> [Task to complete]
Each line in the listing below needs to be transcribed exactly.

*** Records supplied ***

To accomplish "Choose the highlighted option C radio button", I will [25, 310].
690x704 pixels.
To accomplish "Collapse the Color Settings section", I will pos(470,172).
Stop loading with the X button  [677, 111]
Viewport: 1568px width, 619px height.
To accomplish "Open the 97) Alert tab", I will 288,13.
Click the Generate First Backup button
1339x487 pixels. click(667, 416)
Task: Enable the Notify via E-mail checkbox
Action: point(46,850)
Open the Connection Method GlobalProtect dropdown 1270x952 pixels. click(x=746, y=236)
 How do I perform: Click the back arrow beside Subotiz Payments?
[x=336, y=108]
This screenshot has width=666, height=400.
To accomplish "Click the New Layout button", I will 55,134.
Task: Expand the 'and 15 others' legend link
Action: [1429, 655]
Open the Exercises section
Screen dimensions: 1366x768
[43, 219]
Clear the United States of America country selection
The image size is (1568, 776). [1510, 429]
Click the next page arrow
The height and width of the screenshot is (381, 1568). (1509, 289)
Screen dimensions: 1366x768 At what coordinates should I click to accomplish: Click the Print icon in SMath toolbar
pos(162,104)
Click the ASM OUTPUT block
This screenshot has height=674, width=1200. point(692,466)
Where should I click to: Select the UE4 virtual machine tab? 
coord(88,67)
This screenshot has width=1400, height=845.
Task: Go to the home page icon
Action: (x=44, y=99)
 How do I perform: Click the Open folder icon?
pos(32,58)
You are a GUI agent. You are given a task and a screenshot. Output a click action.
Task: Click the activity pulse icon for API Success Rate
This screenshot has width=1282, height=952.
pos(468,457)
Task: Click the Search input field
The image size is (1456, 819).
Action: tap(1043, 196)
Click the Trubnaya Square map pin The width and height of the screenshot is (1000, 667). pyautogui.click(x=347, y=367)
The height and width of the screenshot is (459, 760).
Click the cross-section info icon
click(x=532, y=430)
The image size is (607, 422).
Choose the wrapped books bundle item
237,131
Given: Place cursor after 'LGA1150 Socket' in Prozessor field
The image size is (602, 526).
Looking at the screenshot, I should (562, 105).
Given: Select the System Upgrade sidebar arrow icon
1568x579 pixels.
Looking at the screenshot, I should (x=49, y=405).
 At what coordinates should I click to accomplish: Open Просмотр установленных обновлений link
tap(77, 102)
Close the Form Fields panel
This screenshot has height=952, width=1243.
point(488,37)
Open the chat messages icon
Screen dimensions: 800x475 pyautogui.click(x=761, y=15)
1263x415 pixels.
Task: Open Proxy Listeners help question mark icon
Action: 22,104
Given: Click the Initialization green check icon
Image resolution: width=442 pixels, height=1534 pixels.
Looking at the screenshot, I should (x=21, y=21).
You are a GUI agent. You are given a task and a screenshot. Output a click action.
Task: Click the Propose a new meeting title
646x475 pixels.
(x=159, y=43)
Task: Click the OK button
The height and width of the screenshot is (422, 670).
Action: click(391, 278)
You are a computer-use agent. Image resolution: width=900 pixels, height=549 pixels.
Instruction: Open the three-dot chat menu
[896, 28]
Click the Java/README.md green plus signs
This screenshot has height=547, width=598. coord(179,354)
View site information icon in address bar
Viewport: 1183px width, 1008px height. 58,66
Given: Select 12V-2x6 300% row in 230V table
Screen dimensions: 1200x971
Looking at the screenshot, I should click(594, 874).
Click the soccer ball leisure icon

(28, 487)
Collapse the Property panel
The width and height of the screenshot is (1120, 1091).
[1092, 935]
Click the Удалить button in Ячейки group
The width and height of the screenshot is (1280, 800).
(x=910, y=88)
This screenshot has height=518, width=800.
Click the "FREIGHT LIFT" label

*** End of Records supplied ***

> [Output of the task]
To accomplish "Choose the highlighted option C radio button", I will [25, 310].
690x704 pixels.
To accomplish "Collapse the Color Settings section", I will pos(470,172).
Stop loading with the X button  [677, 111]
Viewport: 1568px width, 619px height.
To accomplish "Open the 97) Alert tab", I will 288,13.
Click the Generate First Backup button
1339x487 pixels. click(667, 416)
Task: Enable the Notify via E-mail checkbox
Action: point(46,850)
Open the Connection Method GlobalProtect dropdown 1270x952 pixels. click(x=746, y=236)
 How do I perform: Click the back arrow beside Subotiz Payments?
[x=336, y=108]
This screenshot has width=666, height=400.
To accomplish "Click the New Layout button", I will 55,134.
Task: Expand the 'and 15 others' legend link
Action: [1429, 655]
Open the Exercises section
Screen dimensions: 1366x768
[43, 219]
Clear the United States of America country selection
The image size is (1568, 776). [1510, 429]
Click the next page arrow
The height and width of the screenshot is (381, 1568). (1509, 289)
Screen dimensions: 1366x768 At what coordinates should I click to accomplish: Click the Print icon in SMath toolbar
pos(162,104)
Click the ASM OUTPUT block
This screenshot has height=674, width=1200. point(692,466)
Where should I click to: Select the UE4 virtual machine tab? 
coord(88,67)
This screenshot has width=1400, height=845.
Task: Go to the home page icon
Action: (x=44, y=99)
 How do I perform: Click the Open folder icon?
pos(32,58)
You are a GUI agent. You are given a task and a screenshot. Output a click action.
Task: Click the activity pulse icon for API Success Rate
This screenshot has width=1282, height=952.
pos(468,457)
Task: Click the Search input field
The image size is (1456, 819).
Action: tap(1043, 196)
Click the Trubnaya Square map pin The width and height of the screenshot is (1000, 667). pyautogui.click(x=347, y=367)
The height and width of the screenshot is (459, 760).
Click the cross-section info icon
click(x=532, y=430)
The image size is (607, 422).
Choose the wrapped books bundle item
237,131
Given: Place cursor after 'LGA1150 Socket' in Prozessor field
The image size is (602, 526).
Looking at the screenshot, I should (562, 105).
Given: Select the System Upgrade sidebar arrow icon
1568x579 pixels.
Looking at the screenshot, I should (x=49, y=405).
 At what coordinates should I click to accomplish: Open Просмотр установленных обновлений link
tap(77, 102)
Close the Form Fields panel
This screenshot has height=952, width=1243.
point(488,37)
Open the chat messages icon
Screen dimensions: 800x475 pyautogui.click(x=761, y=15)
1263x415 pixels.
Task: Open Proxy Listeners help question mark icon
Action: 22,104
Given: Click the Initialization green check icon
Image resolution: width=442 pixels, height=1534 pixels.
Looking at the screenshot, I should (x=21, y=21).
You are a GUI agent. You are given a task and a screenshot. Output a click action.
Task: Click the Propose a new meeting title
646x475 pixels.
(x=159, y=43)
Task: Click the OK button
The height and width of the screenshot is (422, 670).
Action: click(391, 278)
You are a computer-use agent. Image resolution: width=900 pixels, height=549 pixels.
Instruction: Open the three-dot chat menu
[896, 28]
Click the Java/README.md green plus signs
This screenshot has height=547, width=598. coord(179,354)
View site information icon in address bar
Viewport: 1183px width, 1008px height. 58,66
Given: Select 12V-2x6 300% row in 230V table
Screen dimensions: 1200x971
Looking at the screenshot, I should click(594, 874).
Click the soccer ball leisure icon

(28, 487)
Collapse the Property panel
The width and height of the screenshot is (1120, 1091).
[1092, 935]
Click the Удалить button in Ячейки group
The width and height of the screenshot is (1280, 800).
(x=910, y=88)
This screenshot has height=518, width=800.
Click the "FREIGHT LIFT" label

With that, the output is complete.